The pink fish is either a red or pink glofish, it's actually a danio. I'm guessing the bottom one is a bloodfin tetra. Both are schooling fish, and danios are pretty notable fin nippers, as well as being generally hypers fish that like a lot of room. Do you have an aquarium club in your area? You could also try and see if local aquarium store will take them.


----------



## qumaquarist (Aug 21, 2015)

RussellTheShihTzu said:


> I believe sometimes exceptions have to be made. Like I said before: Nothing is aquatics (or much else) is written in stone. If they are active and eating they are far better off with you than in a store's tanks.


I agree. I'm not a fish whisperer by any means. The schooling fish may very well be stressed and I would be oblivious to it. However, I do know that they're all eating well and I'm not noticing any visible signs of distress. That having been said, I'm 95% sure that if they go back to their previous home or a LFS they're as good as dead. It's not ideal but what can you do? Given their relatively low cost, these fish are often viewed as dispensable decorations. Sad, but true.



Mousie said:


> Those fish at the LFS generally do not stay in those tanks for long. Most stores get in new stock once a week (most stores in my area get new stock on Thursday, which is why I never shop on Wednesdays because the tanks are nearly empty). If you donate them back they'll at least have a chance to go home with someone who'll put them in a larger tank with their proper school size.
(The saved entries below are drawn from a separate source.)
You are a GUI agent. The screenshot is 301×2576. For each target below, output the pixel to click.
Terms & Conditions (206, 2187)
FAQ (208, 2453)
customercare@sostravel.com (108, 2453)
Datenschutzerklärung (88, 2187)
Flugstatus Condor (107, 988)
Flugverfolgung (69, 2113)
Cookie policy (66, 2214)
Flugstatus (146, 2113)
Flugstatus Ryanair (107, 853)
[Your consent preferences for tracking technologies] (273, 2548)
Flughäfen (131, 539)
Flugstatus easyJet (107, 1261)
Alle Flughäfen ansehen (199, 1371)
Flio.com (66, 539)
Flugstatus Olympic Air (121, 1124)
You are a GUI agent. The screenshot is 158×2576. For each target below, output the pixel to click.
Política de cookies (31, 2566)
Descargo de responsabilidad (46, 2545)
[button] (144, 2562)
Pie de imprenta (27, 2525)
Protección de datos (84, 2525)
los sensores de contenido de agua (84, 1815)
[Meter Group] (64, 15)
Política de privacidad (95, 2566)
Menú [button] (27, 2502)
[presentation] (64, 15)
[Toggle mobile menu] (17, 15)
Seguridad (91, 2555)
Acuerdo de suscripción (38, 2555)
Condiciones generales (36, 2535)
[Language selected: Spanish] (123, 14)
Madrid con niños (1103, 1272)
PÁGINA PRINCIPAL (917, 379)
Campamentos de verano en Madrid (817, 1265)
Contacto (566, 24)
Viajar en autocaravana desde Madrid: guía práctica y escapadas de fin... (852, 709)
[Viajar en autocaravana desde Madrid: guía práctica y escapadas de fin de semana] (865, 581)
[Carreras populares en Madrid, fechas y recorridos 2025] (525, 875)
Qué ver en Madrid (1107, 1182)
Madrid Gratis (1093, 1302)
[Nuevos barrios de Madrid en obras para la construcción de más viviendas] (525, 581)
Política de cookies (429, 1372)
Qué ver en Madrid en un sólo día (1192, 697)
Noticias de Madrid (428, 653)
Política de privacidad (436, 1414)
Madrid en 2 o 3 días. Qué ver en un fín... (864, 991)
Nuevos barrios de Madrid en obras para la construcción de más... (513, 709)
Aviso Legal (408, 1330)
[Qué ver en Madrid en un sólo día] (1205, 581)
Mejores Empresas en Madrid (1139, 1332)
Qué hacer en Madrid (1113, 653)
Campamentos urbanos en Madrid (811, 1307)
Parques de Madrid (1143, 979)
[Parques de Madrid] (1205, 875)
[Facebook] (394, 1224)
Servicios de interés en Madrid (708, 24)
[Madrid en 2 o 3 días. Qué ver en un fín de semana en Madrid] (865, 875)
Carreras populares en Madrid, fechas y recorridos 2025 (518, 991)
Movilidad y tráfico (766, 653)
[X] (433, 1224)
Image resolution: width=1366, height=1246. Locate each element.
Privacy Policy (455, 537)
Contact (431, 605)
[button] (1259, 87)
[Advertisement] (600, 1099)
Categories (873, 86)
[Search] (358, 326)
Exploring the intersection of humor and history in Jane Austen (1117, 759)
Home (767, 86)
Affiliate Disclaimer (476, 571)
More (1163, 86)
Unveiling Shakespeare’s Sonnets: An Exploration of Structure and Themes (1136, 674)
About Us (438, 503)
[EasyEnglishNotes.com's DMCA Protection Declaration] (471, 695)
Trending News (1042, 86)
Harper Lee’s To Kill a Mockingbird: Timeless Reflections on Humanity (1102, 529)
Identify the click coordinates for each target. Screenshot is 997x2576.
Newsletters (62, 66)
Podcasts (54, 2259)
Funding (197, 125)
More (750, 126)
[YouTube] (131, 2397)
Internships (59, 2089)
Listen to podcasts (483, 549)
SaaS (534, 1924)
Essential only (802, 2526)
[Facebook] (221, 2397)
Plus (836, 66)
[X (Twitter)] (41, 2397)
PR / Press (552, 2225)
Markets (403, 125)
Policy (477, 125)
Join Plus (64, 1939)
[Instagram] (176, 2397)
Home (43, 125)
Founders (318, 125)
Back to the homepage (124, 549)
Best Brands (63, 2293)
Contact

I study abroad and the fishkeeping hobby hasn't developed to the extent that it has in the States. Many of the most basic rules aren't observed. For instance, these fish were rescued from a tank with a plethora of other fish. Some of the horrors I witnessed were tropical fish being mixed with goldfish, severe fin deterioration on some of the fish, and a dead guppy being munched away at. All of this was in that single tank alone. :|

Even some of the "best" local fish stores that boast years or even decades of experience offer the worst advice.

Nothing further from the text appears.